[Exercise input Boundary: Start]
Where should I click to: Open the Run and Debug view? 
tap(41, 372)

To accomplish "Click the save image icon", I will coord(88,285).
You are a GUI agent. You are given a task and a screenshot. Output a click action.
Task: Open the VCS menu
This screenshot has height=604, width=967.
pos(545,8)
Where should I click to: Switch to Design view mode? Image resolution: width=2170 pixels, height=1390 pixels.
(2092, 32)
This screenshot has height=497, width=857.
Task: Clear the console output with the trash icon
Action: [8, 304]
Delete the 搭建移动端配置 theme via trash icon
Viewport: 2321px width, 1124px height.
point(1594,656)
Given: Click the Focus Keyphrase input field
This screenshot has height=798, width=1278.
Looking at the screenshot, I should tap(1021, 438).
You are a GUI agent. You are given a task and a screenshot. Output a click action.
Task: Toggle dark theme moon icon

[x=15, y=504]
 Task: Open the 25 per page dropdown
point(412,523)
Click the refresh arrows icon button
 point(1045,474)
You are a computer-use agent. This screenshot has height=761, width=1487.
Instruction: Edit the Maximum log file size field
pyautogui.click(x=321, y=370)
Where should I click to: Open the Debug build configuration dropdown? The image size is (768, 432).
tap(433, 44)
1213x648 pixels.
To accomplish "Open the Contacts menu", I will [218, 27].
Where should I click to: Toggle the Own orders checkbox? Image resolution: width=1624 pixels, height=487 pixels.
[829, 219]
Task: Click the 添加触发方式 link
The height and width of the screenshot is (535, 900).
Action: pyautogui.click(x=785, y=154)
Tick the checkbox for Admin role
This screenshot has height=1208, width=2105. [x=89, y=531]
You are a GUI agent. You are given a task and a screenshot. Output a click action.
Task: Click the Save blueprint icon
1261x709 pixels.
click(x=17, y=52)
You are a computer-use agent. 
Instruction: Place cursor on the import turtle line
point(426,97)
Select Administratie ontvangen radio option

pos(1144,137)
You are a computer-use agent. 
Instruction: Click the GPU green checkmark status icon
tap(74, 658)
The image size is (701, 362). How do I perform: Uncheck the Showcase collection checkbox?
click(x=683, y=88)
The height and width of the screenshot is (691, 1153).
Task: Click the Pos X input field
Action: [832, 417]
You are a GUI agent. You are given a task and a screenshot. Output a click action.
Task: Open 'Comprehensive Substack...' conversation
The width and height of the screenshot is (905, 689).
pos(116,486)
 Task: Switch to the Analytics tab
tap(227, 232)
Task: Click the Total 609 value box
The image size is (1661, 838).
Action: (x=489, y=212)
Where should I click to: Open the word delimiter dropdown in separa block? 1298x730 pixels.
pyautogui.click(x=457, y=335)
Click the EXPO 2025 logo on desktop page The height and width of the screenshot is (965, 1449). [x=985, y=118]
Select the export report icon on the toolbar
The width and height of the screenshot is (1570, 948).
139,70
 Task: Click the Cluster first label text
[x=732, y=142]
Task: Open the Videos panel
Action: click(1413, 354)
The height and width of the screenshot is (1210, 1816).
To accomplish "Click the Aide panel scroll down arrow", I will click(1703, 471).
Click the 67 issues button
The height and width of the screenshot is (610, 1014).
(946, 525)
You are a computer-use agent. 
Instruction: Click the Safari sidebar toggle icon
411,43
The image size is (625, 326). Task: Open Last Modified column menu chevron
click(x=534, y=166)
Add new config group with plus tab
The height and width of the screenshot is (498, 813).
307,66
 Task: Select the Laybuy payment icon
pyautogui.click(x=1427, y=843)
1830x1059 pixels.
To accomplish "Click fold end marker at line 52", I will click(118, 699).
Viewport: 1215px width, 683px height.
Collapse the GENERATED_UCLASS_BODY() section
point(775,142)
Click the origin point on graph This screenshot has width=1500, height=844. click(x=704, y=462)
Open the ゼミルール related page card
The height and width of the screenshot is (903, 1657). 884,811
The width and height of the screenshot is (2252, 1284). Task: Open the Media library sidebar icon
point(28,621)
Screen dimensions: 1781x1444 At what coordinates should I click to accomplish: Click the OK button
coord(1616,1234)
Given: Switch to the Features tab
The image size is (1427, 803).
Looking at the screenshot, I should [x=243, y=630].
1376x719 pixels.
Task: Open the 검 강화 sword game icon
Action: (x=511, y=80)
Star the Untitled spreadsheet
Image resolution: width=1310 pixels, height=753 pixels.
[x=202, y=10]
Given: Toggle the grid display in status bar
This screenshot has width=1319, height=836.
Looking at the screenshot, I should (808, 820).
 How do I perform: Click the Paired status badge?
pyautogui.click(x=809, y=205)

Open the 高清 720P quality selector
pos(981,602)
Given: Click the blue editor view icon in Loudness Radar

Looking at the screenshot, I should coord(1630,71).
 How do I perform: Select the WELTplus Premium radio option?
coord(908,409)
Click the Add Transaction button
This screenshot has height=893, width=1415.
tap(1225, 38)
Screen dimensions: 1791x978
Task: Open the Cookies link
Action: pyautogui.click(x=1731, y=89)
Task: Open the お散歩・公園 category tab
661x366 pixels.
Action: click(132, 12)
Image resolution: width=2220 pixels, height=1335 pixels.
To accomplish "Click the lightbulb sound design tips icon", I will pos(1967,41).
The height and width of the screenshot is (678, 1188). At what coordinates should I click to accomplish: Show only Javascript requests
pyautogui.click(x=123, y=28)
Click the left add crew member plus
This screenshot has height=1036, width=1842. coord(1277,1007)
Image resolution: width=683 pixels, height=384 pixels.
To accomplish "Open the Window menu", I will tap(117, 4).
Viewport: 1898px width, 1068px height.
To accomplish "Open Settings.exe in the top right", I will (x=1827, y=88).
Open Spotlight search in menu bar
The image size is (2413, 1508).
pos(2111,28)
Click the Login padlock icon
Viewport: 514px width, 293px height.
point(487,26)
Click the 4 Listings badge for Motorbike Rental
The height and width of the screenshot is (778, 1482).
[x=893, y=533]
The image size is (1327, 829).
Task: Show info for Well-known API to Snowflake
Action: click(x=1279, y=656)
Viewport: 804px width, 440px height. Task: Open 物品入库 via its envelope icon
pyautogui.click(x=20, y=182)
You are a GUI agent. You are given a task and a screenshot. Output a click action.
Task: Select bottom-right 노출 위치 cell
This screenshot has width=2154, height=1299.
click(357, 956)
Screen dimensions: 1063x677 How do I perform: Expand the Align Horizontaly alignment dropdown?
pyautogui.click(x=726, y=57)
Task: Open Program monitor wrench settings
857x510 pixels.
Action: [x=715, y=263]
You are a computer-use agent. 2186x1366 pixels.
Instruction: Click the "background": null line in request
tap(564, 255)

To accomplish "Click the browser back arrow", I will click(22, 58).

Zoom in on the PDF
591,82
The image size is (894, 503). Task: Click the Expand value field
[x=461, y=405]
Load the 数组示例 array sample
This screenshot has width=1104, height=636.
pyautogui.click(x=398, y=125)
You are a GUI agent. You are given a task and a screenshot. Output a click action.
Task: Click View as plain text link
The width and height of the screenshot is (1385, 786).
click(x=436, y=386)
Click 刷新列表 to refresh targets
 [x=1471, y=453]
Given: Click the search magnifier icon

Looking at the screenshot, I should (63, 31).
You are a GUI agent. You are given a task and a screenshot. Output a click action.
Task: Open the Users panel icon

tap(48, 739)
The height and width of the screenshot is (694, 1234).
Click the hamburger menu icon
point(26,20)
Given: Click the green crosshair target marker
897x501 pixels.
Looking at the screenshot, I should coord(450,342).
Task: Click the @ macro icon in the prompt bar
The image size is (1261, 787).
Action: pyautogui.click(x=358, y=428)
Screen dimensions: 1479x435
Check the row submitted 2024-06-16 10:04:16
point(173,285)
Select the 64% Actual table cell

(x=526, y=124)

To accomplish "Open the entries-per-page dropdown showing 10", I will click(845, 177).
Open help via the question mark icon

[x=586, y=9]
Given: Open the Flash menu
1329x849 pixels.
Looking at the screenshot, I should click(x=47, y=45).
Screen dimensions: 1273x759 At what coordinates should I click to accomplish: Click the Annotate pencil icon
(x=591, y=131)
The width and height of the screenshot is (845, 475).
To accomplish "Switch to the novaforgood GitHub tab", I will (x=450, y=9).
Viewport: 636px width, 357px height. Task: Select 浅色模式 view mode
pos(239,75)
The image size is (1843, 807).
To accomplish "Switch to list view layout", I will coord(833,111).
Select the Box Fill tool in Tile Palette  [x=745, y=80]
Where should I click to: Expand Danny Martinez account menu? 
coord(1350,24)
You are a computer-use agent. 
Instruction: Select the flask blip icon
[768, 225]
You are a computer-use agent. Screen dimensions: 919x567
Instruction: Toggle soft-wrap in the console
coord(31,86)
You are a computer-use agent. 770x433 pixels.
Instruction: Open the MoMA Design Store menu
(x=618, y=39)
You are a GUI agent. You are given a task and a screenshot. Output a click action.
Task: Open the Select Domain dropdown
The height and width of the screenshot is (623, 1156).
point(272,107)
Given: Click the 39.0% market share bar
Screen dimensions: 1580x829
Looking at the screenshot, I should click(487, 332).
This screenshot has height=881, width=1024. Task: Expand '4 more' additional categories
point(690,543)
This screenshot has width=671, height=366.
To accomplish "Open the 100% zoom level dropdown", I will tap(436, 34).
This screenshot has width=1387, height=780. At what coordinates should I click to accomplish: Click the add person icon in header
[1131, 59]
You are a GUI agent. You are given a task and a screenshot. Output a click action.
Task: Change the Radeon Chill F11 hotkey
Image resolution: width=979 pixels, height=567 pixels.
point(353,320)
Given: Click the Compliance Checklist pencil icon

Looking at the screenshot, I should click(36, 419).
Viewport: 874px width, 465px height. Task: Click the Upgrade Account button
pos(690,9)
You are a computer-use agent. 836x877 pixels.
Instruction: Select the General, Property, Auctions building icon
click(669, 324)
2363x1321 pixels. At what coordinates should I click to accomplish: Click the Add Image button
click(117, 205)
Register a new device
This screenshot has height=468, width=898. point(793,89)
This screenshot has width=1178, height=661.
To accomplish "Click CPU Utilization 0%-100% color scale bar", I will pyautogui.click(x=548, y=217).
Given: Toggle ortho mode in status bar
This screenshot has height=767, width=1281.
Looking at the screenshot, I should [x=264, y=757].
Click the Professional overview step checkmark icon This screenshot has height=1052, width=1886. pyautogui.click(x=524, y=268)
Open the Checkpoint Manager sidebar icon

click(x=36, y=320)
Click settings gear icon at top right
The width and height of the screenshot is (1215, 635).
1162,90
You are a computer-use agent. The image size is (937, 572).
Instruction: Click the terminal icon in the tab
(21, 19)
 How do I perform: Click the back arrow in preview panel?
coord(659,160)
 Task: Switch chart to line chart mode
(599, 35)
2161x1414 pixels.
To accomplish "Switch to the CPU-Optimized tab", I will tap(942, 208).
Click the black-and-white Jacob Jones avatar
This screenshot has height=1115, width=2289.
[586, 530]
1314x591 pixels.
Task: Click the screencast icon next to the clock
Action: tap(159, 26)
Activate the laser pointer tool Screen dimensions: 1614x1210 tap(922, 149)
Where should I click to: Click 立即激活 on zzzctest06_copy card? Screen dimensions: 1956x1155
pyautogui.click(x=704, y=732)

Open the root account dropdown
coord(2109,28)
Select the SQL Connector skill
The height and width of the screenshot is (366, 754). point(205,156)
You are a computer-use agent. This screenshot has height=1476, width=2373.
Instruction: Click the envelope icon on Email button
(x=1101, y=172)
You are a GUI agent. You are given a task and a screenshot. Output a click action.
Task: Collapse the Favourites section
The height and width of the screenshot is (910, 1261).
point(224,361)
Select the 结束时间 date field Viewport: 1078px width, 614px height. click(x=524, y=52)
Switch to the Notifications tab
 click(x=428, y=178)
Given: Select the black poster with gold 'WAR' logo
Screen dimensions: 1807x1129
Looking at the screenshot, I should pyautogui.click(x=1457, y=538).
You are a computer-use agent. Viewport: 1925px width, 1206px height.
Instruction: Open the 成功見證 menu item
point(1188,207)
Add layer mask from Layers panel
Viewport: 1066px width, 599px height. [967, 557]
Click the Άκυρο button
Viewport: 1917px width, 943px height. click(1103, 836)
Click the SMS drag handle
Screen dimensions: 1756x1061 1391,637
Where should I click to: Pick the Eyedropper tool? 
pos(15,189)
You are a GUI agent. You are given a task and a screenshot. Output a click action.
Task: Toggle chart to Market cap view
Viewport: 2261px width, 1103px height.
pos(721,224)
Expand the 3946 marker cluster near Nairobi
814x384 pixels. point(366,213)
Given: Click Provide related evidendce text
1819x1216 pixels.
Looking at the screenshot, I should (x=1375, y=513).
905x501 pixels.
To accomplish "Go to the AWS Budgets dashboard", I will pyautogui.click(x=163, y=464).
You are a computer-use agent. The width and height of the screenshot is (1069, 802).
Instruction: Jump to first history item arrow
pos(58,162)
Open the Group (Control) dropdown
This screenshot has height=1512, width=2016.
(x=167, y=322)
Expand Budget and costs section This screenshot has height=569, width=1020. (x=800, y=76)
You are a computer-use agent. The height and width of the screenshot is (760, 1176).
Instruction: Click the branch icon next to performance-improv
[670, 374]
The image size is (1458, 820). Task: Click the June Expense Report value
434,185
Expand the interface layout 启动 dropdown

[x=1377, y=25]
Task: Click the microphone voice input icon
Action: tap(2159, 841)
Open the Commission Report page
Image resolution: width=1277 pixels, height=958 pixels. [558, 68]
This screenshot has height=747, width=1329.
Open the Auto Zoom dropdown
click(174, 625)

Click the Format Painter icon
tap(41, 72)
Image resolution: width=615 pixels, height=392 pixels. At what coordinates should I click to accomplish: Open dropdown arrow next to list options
[Exercise input Boundary: End]
__Description of the task__
Write out, word for word, the line containing "You are a computer-use agent. The height" and every line after it to the end of the data above.

__Response box__
You are a computer-use agent. The height and width of the screenshot is (760, 1176).
Instruction: Click the branch icon next to performance-improv
[670, 374]
The image size is (1458, 820). Task: Click the June Expense Report value
434,185
Expand the interface layout 启动 dropdown

[x=1377, y=25]
Task: Click the microphone voice input icon
Action: tap(2159, 841)
Open the Commission Report page
Image resolution: width=1277 pixels, height=958 pixels. [558, 68]
This screenshot has height=747, width=1329.
Open the Auto Zoom dropdown
click(174, 625)

Click the Format Painter icon
tap(41, 72)
Image resolution: width=615 pixels, height=392 pixels. At what coordinates should I click to accomplish: Open dropdown arrow next to list options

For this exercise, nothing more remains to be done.